Saved data entries
%%

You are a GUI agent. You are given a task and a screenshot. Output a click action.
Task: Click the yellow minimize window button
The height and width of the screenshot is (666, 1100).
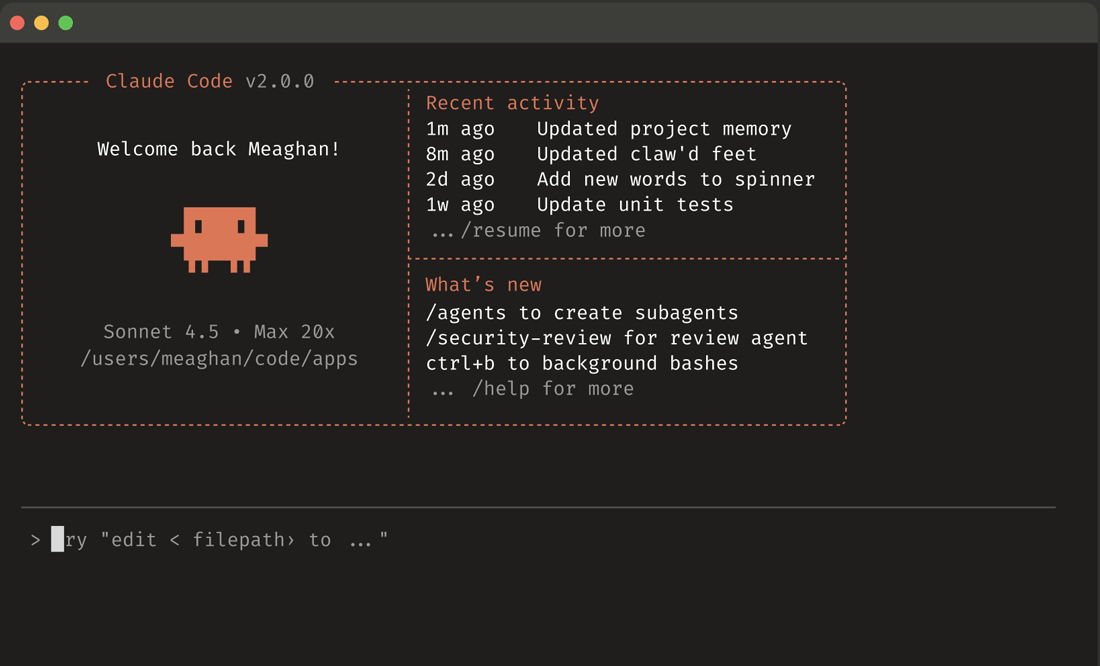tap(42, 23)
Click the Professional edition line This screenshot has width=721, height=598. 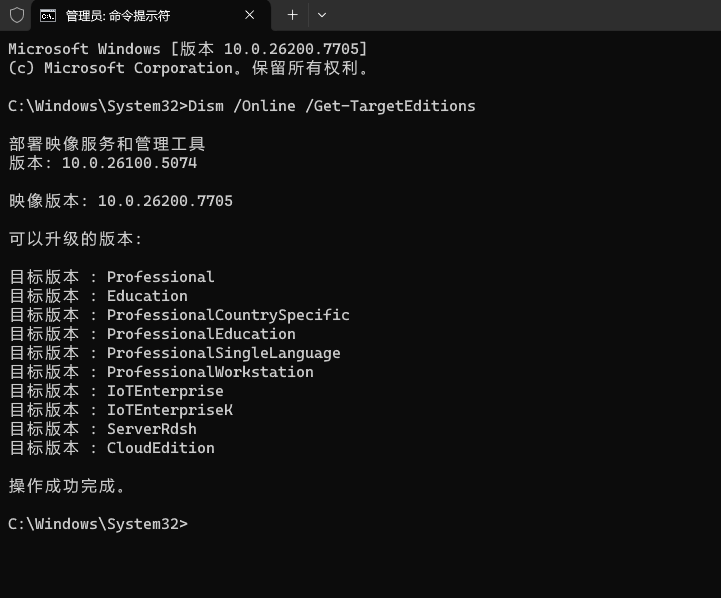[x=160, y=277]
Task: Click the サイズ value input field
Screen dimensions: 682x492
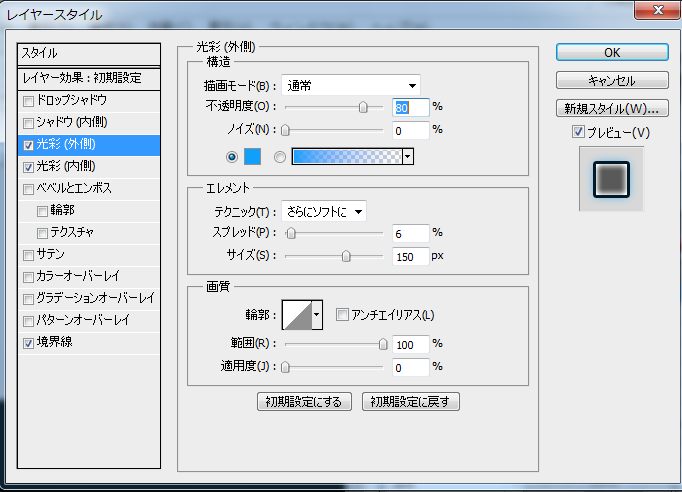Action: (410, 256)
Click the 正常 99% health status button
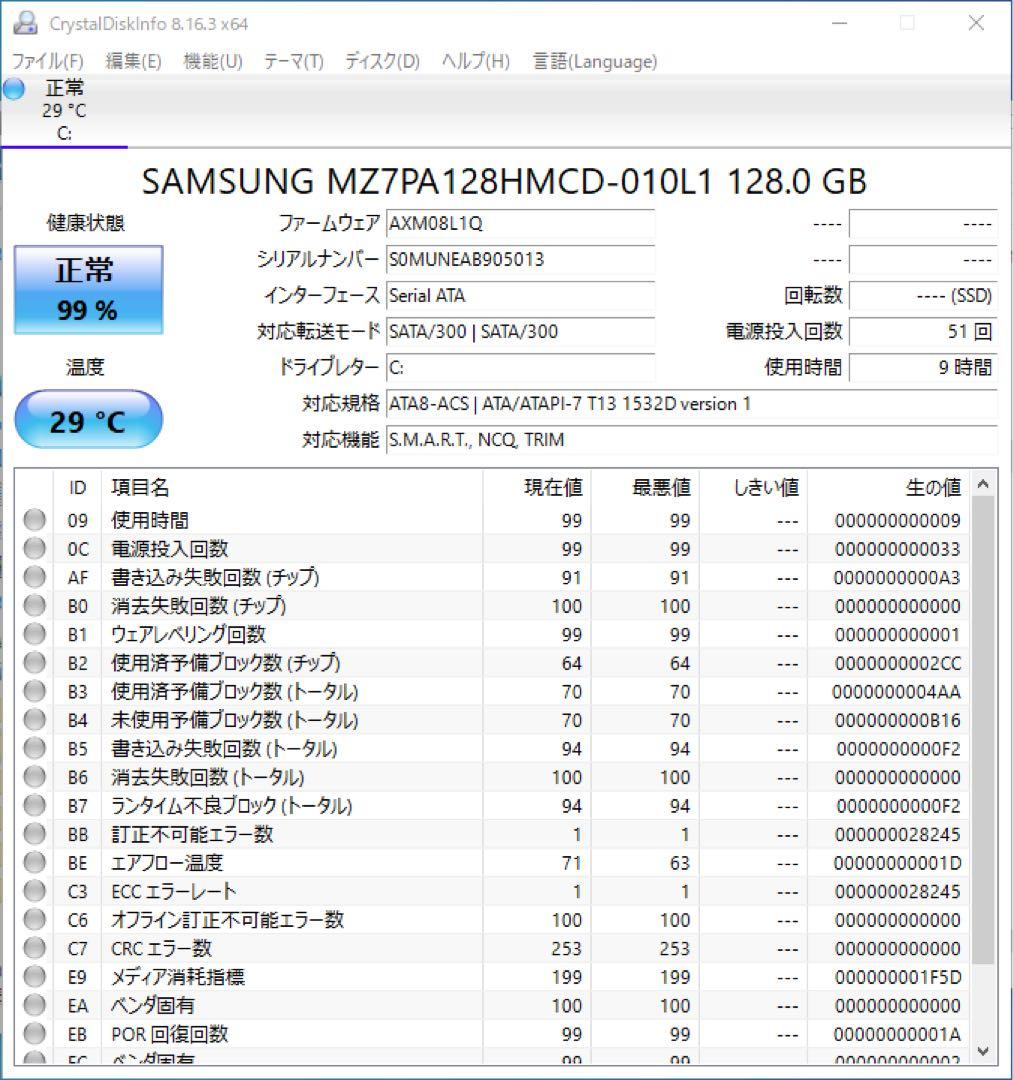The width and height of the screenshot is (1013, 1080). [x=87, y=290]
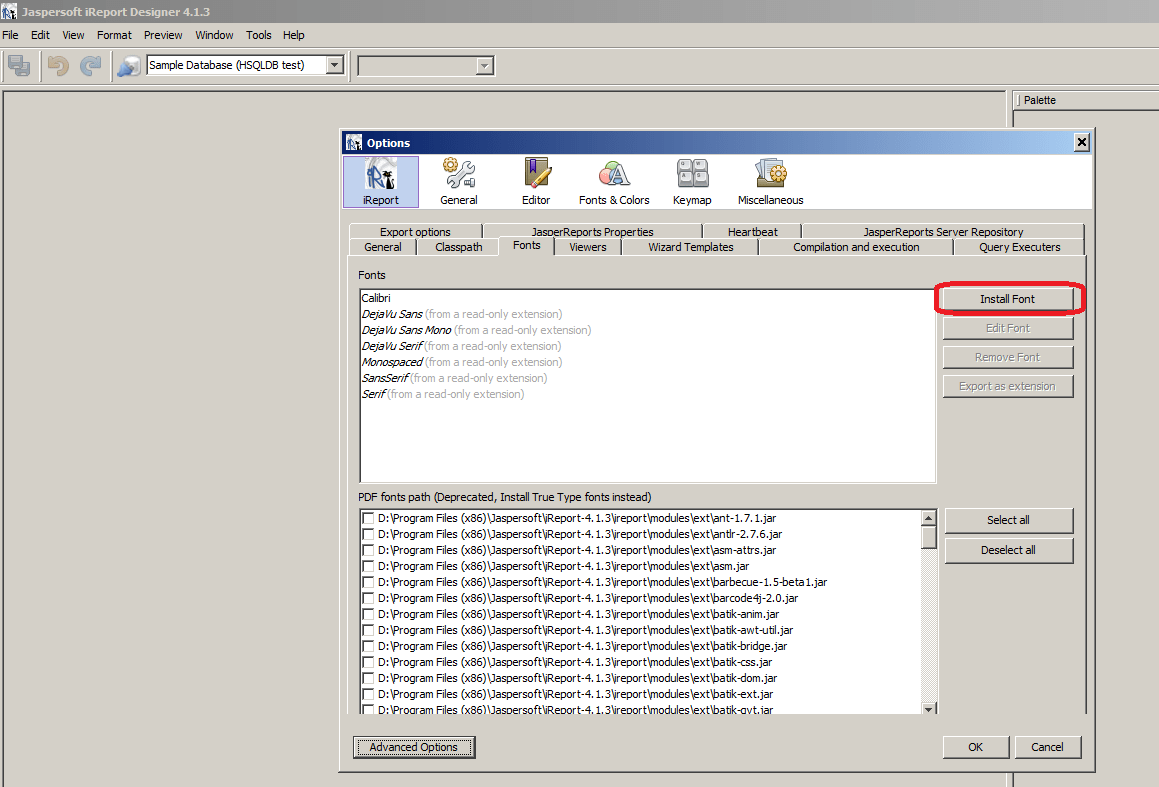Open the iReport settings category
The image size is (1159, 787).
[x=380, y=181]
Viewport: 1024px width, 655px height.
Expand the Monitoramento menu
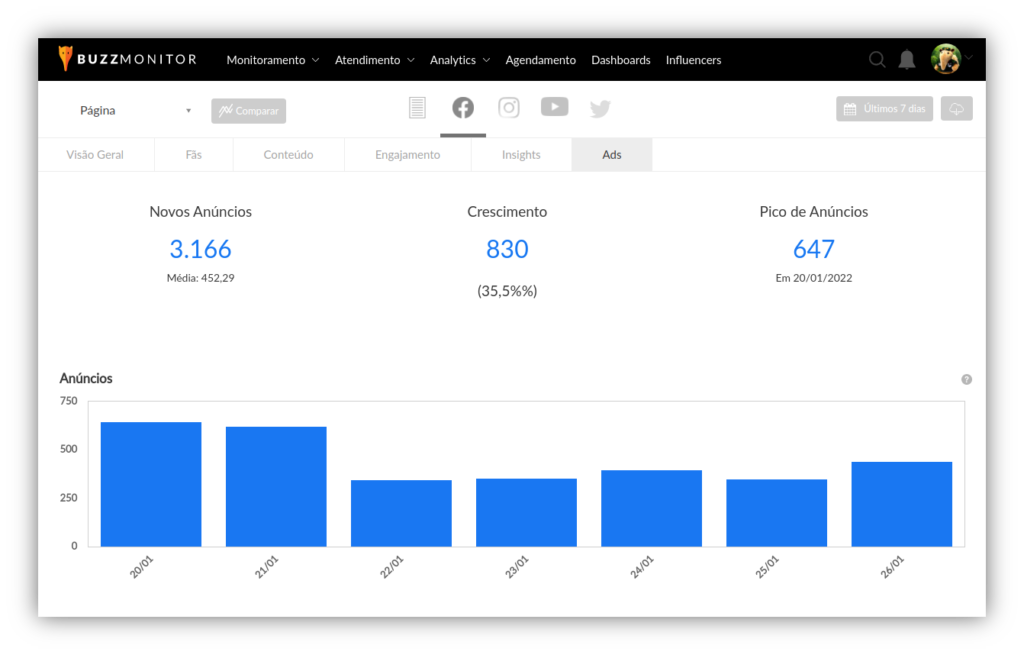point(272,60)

%%

▸ Work request
Beginning with the line where "Click the 正常 99% health status button" appears, restate word for word every line down to the last one in the data, but keep the pictures out.

▸ Reply
Click the 正常 99% health status button
The width and height of the screenshot is (1013, 1080). [x=87, y=290]
Open the iReport settings category
The image size is (1159, 787).
[x=380, y=181]
Viewport: 1024px width, 655px height.
Expand the Monitoramento menu
point(272,60)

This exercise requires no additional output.